À la Casa del Toro, les taureaux sont conditionnés pour affronter le grand matador El Premiero. Inconscients du funeste destin qui les attend, les taurillons attendent impatiemment leur tour, tous pressés d'imiter leurs pères sauf Ferdinand, qui préfère le parfum des fleurs aux clameurs de l'arène. Il s'enfuit et trouve refuge dans une ferme auprès de la petite Una, libre de se prélasser et de chasser les papillons. En grandissant, il devient trop costaud pour ne pas commettre quelques maladresses parfois inquiétantes pour les humains, ce qui ne sera pas sans conséquences.. Les créateurs de «L’Âge de Glace» adaptent un conte pour enfants pour une pique assez féroce sur la passion numéro uno des espagnols, la corrida.
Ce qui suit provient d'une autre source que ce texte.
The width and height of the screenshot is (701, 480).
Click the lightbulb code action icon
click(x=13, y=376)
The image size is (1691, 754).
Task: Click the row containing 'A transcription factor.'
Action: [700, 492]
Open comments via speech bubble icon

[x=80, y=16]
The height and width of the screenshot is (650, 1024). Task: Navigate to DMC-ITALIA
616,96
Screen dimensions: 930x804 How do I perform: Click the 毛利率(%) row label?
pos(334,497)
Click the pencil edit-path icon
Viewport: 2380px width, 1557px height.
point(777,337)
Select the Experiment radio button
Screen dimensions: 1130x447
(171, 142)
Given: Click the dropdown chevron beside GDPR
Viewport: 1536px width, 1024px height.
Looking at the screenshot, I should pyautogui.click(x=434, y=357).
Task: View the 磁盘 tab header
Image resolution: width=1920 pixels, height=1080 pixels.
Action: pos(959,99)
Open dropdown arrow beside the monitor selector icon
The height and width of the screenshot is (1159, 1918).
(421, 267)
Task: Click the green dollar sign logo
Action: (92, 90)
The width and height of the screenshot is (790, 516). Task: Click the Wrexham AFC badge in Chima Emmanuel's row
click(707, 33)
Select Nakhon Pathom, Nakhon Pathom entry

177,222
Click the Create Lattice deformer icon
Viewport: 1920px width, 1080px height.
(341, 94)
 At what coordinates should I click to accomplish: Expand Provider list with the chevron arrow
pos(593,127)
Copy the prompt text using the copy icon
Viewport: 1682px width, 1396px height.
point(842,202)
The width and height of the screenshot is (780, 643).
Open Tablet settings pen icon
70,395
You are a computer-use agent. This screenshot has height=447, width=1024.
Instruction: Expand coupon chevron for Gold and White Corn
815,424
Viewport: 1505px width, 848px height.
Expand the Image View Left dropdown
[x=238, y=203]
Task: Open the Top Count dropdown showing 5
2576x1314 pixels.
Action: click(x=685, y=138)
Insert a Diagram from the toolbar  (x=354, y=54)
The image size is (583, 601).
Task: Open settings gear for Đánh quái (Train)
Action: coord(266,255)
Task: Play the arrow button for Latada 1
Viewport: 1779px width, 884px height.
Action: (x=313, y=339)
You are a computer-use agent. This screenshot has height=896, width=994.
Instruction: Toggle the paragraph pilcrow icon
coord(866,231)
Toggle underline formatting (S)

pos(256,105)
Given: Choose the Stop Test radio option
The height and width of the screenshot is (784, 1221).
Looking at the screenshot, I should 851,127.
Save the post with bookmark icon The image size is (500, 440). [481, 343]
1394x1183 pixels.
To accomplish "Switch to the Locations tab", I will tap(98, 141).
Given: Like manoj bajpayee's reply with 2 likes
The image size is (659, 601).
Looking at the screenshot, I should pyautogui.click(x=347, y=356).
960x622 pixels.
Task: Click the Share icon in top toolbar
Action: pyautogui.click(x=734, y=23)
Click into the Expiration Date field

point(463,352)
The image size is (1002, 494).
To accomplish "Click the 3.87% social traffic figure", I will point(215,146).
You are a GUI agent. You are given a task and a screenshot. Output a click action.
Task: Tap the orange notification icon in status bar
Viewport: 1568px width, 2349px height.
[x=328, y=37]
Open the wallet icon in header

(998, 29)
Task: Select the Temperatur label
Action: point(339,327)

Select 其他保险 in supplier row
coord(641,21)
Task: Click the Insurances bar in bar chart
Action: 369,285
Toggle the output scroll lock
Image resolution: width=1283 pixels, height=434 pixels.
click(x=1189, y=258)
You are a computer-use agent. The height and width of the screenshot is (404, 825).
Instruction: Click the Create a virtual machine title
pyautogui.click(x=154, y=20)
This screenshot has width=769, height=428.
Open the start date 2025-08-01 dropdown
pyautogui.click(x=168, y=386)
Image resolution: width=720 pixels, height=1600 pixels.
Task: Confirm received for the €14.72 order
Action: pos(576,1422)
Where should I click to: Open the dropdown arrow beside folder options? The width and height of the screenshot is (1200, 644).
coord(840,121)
Un film d'animation sacrément animé avec quelques grands moments dont un exercice de funambule admirablement exécuté dans un magasin de porcelaine ou une poursuite dans Madrid. Le scénario ménage des instants de contemplation et des silences significatifs pour mettre en valeur certains gags parfois délirants et une réelle poésie. Gentil et tendre, Ferdinand n'est pourtant pas mièvre, capable de devenir féroce par accident ou pour défendre les opprimés.